Tap snorted behind his hand.
“Spira,” Jules gently corrected.
“That, I can do.” Tap slid off the stool he’d been using and sauntered over. He hopped over the metal railing that encased the raised platform where Dok was usually stationed. Jules could hardly remember another time when the Ithorian hadn’t been there mulling over his illegible ledgers.
“Thanks, kid,” Izzy said.
Jules had his own work to get done, but he was grounded to the stone floor. He couldn’t rationalize his need to be seen by Izzy, truly seen. He wasn’t entitled to her attention, or time, or anything she didn’t want to give. They were virtually strangers. But the part of him that had searched the skies hoping to see her again longed for the friendship they’d once had. No one, not even Belen, had understood him the way Izzy had.
That was long ago, he reminded himself.
Julen Rakab believed in fate. It was a notion he’d learned from his mother. Between his parents, she was the dreamer, the one who found a bit of hope and goodness in any situation. She believed that there were things brewing in the wide galaxy that couldn’t always be explained. Whether it was the movement of the planets, ancient deities, or the Force—something was at work. Haal, his brother-in-law, liked to make fun of Jules for trying to string together mundane events and call them “fate.”

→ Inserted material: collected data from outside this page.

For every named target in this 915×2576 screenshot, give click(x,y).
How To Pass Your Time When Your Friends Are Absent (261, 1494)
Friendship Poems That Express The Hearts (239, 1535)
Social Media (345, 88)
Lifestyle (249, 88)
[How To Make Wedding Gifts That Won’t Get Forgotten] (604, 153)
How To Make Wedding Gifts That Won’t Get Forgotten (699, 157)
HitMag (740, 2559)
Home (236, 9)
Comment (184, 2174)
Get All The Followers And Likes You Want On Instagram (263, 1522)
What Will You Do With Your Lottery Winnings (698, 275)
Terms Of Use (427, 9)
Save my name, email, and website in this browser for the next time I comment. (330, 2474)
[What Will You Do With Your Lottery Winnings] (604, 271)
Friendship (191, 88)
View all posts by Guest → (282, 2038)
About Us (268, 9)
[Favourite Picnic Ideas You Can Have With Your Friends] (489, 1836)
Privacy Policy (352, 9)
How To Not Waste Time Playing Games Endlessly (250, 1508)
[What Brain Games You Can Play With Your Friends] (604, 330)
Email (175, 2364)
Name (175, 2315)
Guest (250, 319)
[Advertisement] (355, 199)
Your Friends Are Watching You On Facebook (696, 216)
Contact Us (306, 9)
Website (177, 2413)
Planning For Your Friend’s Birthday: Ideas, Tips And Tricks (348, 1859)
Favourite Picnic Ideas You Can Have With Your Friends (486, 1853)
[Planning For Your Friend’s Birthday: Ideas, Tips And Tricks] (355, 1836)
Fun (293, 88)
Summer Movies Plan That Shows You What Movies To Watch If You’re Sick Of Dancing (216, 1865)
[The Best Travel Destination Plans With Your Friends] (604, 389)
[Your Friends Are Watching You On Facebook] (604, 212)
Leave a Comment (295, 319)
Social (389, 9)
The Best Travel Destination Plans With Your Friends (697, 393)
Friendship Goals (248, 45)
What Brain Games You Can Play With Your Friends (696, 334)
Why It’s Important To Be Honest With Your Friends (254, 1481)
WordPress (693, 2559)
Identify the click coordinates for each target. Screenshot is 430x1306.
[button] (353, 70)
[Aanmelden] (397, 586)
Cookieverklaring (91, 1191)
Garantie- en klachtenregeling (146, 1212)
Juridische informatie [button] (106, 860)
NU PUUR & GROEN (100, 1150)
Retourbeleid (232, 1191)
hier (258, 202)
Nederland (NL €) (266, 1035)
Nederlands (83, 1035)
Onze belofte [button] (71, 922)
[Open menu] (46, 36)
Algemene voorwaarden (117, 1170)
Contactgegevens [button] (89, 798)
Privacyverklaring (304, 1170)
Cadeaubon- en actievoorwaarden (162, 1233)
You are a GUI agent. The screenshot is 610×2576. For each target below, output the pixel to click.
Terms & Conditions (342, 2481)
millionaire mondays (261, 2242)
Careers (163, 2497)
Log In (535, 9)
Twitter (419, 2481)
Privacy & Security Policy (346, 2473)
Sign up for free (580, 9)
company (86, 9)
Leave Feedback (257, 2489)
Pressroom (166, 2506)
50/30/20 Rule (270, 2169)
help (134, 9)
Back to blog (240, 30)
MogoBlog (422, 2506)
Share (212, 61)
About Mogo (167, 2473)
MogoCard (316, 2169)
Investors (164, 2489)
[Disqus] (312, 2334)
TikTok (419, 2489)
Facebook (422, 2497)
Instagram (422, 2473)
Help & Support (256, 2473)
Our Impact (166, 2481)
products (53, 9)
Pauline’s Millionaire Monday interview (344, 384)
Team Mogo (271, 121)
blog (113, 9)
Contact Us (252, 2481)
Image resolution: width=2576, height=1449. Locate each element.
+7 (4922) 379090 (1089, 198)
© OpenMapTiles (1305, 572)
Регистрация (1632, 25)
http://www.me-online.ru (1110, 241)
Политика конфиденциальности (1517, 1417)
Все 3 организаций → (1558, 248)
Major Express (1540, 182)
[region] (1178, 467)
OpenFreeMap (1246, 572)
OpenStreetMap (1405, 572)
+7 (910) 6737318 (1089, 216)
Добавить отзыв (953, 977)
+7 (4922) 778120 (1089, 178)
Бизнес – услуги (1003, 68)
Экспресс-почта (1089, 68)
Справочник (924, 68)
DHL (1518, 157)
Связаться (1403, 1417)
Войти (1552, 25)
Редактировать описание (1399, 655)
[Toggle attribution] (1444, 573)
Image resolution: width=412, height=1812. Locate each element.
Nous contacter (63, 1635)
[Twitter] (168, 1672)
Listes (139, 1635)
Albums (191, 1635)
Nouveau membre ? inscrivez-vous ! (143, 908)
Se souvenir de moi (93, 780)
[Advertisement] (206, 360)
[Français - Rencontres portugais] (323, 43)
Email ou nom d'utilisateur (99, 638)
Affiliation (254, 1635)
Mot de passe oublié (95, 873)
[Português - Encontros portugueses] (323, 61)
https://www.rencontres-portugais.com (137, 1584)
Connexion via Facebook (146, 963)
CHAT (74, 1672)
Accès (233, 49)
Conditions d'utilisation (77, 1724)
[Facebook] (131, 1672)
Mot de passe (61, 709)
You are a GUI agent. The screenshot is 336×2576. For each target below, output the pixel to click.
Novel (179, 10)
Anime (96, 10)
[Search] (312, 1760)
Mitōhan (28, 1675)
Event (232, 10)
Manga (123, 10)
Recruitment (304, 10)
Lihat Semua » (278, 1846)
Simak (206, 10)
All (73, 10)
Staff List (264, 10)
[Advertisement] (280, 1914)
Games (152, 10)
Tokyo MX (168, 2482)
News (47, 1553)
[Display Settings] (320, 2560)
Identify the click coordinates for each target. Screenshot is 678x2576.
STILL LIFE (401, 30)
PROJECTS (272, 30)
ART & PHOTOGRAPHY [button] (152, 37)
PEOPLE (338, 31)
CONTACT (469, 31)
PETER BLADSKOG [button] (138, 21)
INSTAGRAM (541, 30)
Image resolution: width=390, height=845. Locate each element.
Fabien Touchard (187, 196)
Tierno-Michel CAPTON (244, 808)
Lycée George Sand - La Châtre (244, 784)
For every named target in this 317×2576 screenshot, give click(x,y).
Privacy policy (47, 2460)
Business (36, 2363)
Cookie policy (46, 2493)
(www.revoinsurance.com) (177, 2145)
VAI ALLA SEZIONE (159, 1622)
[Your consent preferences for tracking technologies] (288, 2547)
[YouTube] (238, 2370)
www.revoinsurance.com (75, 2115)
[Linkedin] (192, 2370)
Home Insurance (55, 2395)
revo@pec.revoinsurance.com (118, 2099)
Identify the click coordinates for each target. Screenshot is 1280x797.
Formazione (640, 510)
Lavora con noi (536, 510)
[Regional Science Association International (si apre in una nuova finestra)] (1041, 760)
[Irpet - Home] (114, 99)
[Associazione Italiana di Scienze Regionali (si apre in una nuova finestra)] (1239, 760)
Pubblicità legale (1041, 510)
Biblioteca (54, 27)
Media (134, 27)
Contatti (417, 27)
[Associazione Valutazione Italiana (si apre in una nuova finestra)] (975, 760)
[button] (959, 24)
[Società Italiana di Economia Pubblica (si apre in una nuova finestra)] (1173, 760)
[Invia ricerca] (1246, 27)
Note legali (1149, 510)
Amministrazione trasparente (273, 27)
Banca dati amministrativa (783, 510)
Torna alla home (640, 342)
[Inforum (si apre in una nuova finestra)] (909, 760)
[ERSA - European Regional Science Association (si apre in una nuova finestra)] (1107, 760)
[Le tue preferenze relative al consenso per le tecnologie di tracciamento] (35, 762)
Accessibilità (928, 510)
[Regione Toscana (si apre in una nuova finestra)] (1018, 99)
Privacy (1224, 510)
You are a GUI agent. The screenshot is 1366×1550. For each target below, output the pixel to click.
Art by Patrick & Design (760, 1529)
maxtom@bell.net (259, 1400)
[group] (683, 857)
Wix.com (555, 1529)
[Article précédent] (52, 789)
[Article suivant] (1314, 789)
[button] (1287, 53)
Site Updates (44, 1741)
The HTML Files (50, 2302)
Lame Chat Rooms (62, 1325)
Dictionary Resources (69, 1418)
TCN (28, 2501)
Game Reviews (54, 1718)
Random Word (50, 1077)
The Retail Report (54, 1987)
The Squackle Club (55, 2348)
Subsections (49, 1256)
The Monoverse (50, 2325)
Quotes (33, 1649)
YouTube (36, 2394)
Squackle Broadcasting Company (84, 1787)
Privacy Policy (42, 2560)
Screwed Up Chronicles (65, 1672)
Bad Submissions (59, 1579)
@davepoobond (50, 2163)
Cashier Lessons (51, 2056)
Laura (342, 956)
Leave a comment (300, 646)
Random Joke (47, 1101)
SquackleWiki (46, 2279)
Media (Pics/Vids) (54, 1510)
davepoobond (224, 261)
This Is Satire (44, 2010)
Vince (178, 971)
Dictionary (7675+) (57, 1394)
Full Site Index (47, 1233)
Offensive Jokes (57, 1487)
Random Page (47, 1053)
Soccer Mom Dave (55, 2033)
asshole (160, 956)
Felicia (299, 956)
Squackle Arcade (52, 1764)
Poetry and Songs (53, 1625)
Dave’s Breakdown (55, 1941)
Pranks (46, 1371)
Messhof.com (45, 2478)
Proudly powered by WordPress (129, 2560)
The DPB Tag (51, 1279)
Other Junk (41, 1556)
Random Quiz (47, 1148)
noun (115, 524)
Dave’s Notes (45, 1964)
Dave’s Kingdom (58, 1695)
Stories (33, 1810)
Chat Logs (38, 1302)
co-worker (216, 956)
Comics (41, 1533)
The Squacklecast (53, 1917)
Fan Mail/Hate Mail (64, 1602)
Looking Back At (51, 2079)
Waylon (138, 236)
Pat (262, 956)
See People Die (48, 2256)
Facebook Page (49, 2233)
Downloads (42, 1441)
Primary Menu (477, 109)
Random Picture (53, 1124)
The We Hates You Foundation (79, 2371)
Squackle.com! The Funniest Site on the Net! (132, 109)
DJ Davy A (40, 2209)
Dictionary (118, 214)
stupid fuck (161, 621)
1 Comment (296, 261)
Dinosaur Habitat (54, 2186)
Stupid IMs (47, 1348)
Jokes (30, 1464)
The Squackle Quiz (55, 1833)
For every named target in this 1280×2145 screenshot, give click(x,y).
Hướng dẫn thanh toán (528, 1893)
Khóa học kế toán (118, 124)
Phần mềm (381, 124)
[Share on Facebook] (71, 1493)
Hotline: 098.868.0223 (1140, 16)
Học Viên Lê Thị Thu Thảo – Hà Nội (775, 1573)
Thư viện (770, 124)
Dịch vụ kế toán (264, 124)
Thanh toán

Jules had once bent down to pick up a coin, some sort of currency that must have fallen from an off-worlder’s pocket. Because he’d moved out of the way at that precise moment, he’d narrowly missed getting hit by a runaway hover-raft full of scrap metal. He’d traded the coin to Dok for a used hologame. Another time, Jules had taken a wrong turn into Smuggler’s Alley and came up on a Togruta kid getting mugged. They’d both gotten pummeled by a couple of wannabe gangsters, but he’d made a lifelong friend. Haal didn’t believe that anything had a greater meaning or purpose. For Haal, days and nights blended together because that was the order of the world and nothing more than a string of coincidences. But wasn’t coincidence just a version of fate for those who didn’t believe in anything?
Izzy Garsea herself was standing right in front of him. If he’d left the shop a minute sooner, if he had swung by the fields to wave to his sister or grabbed some grub at Cookie’s like he had wanted to do from the moment he woke up—if he’d done anything different—he might have missed Izzy entirely. Granted, perhaps it was just the Force’s way of telling him he needed to be punched in the face, but Jules was nothing if not optimistic.
Tap exchanged Izzy’s credits and handed her a sizable pouch of spira, which she then divided between the inside pockets of her jacket.
“Thanks,” she said. “I have to go pay the lady at the filling station so I don’t get stuck here tonight.”
That stung. He wondered what their home planet might look like to her. Most people didn’t see past the craggy exterior of the spires, an outpost built among dusty old ruins, and market stalls patched with canvas that never quite matched the original. But Jules loved where he came from. Was that love why he’d never left as he’d planned? He pushed the thoughts away.
“Would that be so bad?” he asked.
“It’s been a rough couple of days. My plan was to keep moving.”
“I could give you a ride back to your ship,” Jules blurted out.
“I thought you were working.”
He shrugged like it was no big deal. Truthfully, he couldn’t watch her walk away without at least talking to her. Where had she gone? What had her life been like off Batuu? Why had she had a rough couple of days?